What we learn: the most powerful playbooks don't just describe how you work, but how you live. When work and values seamlessly merge, you don't need compliance. You have conviction.
Our experiences: Nextview, Dierenbescherming and Vintura
At BR-ND People, we've developed brand culture playbooks for dozens of organisations. Three projects illustrate the breadth of what a playbook can be.
Nextview: a Brand Culture Manual for international growth
Nextview is a technology company that was growing rapidly internationally. The challenge: how do you preserve culture when the team spreads across continents? We developed a Brand Culture Manual that went beyond the classic employee handbook. It became an inspiring manifesto: the purpose, the values, the behavioural principles, the onboarding rituals and the founders' story. Not procedures and guidelines, but feeling and direction.
The handbook wasn't sent by email. It was launched in a celebratory session where the entire team explored the content together. It then became the foundation for onboarding, internal communication and leadership development. New colleagues - whether starting in Amsterdam or Asia - go through the same cultural trajectory.
Dierenbescherming: unity for 4,000 people
With thousands of employees and volunteers spread across the country, consistency is an enormous challenge for the Dierenbescherming (Dutch Society for the Protection of Animals). We created a brand story and accompanying playbook that translated the shared passion for animal welfare into recognisable behaviour for everyone - from the volunteer in the animal shelter to the policy maker at headquarters, from the inspector in the field to the lobbyist in The Hague.
The power was in the co-creation: through BR-ND Kitchen sessions with the 23plusone method, we uncovered the deeper drives that connect the entire organisation. The result was a playbook that didn't feel like a top-down directive, but like a shared manifesto from the bottom up.
Vintura: two cultures, one shared manifesto
After a merger, Vintura faced two strong cultures standing opposite each other. The challenge: how do you create unity without overshadowing either culture? Instead of imposing one culture, we used co-creation to develop a new, shared manifesto. The playbook became the 'glue' for the integration and gave the new organisation a flying start.
This is a situation we regularly encounter in mergers and acquisitions. A playbook isn't a 'nice to have' then; it's the first necessity. Without shared language and shared behavioural principles, two cultures continue to exist side by side - and that's the beginning of the end.

**Source data:**
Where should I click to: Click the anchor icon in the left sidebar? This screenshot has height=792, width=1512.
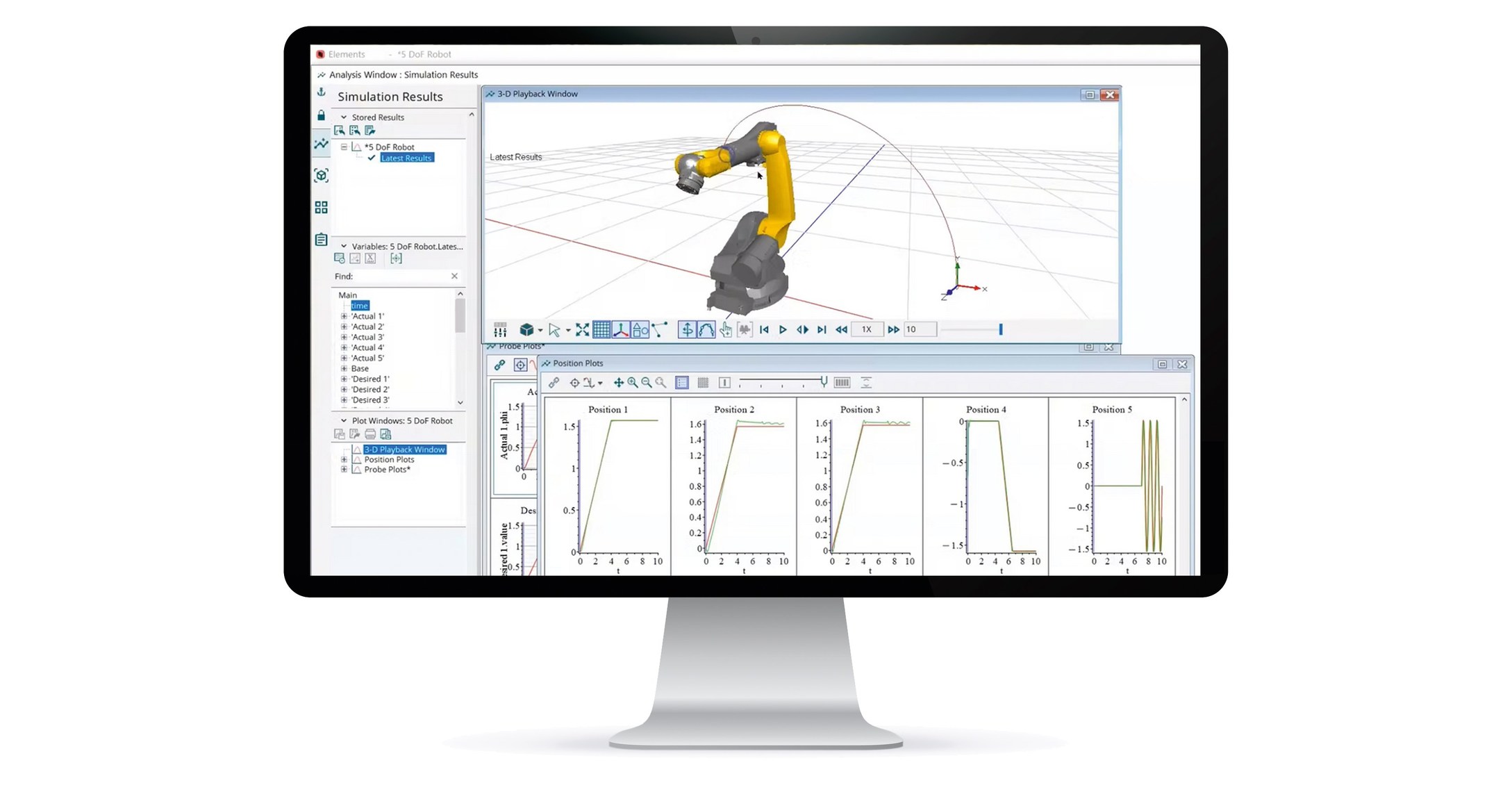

**Exercise set:**
[a] Answer these questions using the brand culture playbook text:
(i) What kind of company is Nextview?
(ii) Which method was used in the BR-ND Kitchen sessions for the Dierenbescherming?
(iii) What did Vintura face after its merger?
[b] Duplicate the part of the brand culture playbook text starting at "This is a situation" and ending at "of the end.".

**Solutions to the exercise:**
[a]
(i) A technology company that was growing rapidly internationally.
(ii) The 23plusone method.
(iii) Two strong cultures standing opposite each other.

[b]
This is a situation we regularly encounter in mergers and acquisitions. A playbook isn't a 'nice to have' then; it's the first necessity. Without shared language and shared behavioural principles, two cultures continue to exist side by side - and that's the beginning of the end.